## TASK OBJECTIVE
Nothing in the records may be changed; retype them in full.

-- DATASET CONTENT follows --

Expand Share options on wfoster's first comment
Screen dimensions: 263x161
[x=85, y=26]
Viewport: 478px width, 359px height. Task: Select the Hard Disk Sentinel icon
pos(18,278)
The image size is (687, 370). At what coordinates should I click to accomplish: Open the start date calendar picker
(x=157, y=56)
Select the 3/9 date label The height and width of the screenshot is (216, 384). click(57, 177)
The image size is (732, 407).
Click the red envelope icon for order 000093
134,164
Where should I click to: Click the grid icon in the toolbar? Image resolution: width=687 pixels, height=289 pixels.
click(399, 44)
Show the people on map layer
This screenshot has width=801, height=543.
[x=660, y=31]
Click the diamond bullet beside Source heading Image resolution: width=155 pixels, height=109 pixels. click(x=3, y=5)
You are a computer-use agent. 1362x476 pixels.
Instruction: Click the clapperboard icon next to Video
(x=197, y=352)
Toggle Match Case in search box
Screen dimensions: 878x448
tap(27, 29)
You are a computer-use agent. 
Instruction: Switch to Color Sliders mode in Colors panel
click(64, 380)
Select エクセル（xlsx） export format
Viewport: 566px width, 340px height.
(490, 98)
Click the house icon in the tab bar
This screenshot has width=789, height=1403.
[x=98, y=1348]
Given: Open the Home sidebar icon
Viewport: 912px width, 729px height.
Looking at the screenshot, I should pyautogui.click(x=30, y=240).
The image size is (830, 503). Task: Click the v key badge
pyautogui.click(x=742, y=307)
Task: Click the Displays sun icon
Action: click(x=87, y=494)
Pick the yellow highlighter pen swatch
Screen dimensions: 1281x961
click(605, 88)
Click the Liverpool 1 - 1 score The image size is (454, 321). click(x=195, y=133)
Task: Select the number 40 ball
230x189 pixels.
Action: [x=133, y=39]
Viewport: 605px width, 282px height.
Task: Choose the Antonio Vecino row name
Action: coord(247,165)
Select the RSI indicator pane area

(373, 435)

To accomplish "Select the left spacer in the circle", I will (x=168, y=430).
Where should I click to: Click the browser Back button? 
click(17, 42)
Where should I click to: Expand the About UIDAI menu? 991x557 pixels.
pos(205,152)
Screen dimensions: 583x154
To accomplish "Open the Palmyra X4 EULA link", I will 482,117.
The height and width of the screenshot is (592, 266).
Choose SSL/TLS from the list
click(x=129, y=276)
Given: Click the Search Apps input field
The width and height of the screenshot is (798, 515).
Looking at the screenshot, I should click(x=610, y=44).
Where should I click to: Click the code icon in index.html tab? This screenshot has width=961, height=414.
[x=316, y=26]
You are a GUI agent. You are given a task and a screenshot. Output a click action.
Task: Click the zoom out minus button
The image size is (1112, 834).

-- DATASET CONTENT concluded --

## OUTPUT OF THE TASK
Expand Share options on wfoster's first comment
Screen dimensions: 263x161
[x=85, y=26]
Viewport: 478px width, 359px height. Task: Select the Hard Disk Sentinel icon
pos(18,278)
The image size is (687, 370). At what coordinates should I click to accomplish: Open the start date calendar picker
(x=157, y=56)
Select the 3/9 date label The height and width of the screenshot is (216, 384). click(57, 177)
The image size is (732, 407).
Click the red envelope icon for order 000093
134,164
Where should I click to: Click the grid icon in the toolbar? Image resolution: width=687 pixels, height=289 pixels.
click(399, 44)
Show the people on map layer
This screenshot has width=801, height=543.
[x=660, y=31]
Click the diamond bullet beside Source heading Image resolution: width=155 pixels, height=109 pixels. click(x=3, y=5)
You are a computer-use agent. 1362x476 pixels.
Instruction: Click the clapperboard icon next to Video
(x=197, y=352)
Toggle Match Case in search box
Screen dimensions: 878x448
tap(27, 29)
You are a computer-use agent. 
Instruction: Switch to Color Sliders mode in Colors panel
click(64, 380)
Select エクセル（xlsx） export format
Viewport: 566px width, 340px height.
(490, 98)
Click the house icon in the tab bar
This screenshot has width=789, height=1403.
[x=98, y=1348]
Given: Open the Home sidebar icon
Viewport: 912px width, 729px height.
Looking at the screenshot, I should pyautogui.click(x=30, y=240).
The image size is (830, 503). Task: Click the v key badge
pyautogui.click(x=742, y=307)
Task: Click the Displays sun icon
Action: click(x=87, y=494)
Pick the yellow highlighter pen swatch
Screen dimensions: 1281x961
click(605, 88)
Click the Liverpool 1 - 1 score The image size is (454, 321). click(x=195, y=133)
Task: Select the number 40 ball
230x189 pixels.
Action: [x=133, y=39]
Viewport: 605px width, 282px height.
Task: Choose the Antonio Vecino row name
Action: coord(247,165)
Select the RSI indicator pane area

(373, 435)

To accomplish "Select the left spacer in the circle", I will (x=168, y=430).
Where should I click to: Click the browser Back button? 
click(17, 42)
Where should I click to: Expand the About UIDAI menu? 991x557 pixels.
pos(205,152)
Screen dimensions: 583x154
To accomplish "Open the Palmyra X4 EULA link", I will 482,117.
The height and width of the screenshot is (592, 266).
Choose SSL/TLS from the list
click(x=129, y=276)
Given: Click the Search Apps input field
The width and height of the screenshot is (798, 515).
Looking at the screenshot, I should click(x=610, y=44).
Where should I click to: Click the code icon in index.html tab? This screenshot has width=961, height=414.
[x=316, y=26]
You are a GUI agent. You are given a task and a screenshot. Output a click action.
Task: Click the zoom out minus button
The image size is (1112, 834).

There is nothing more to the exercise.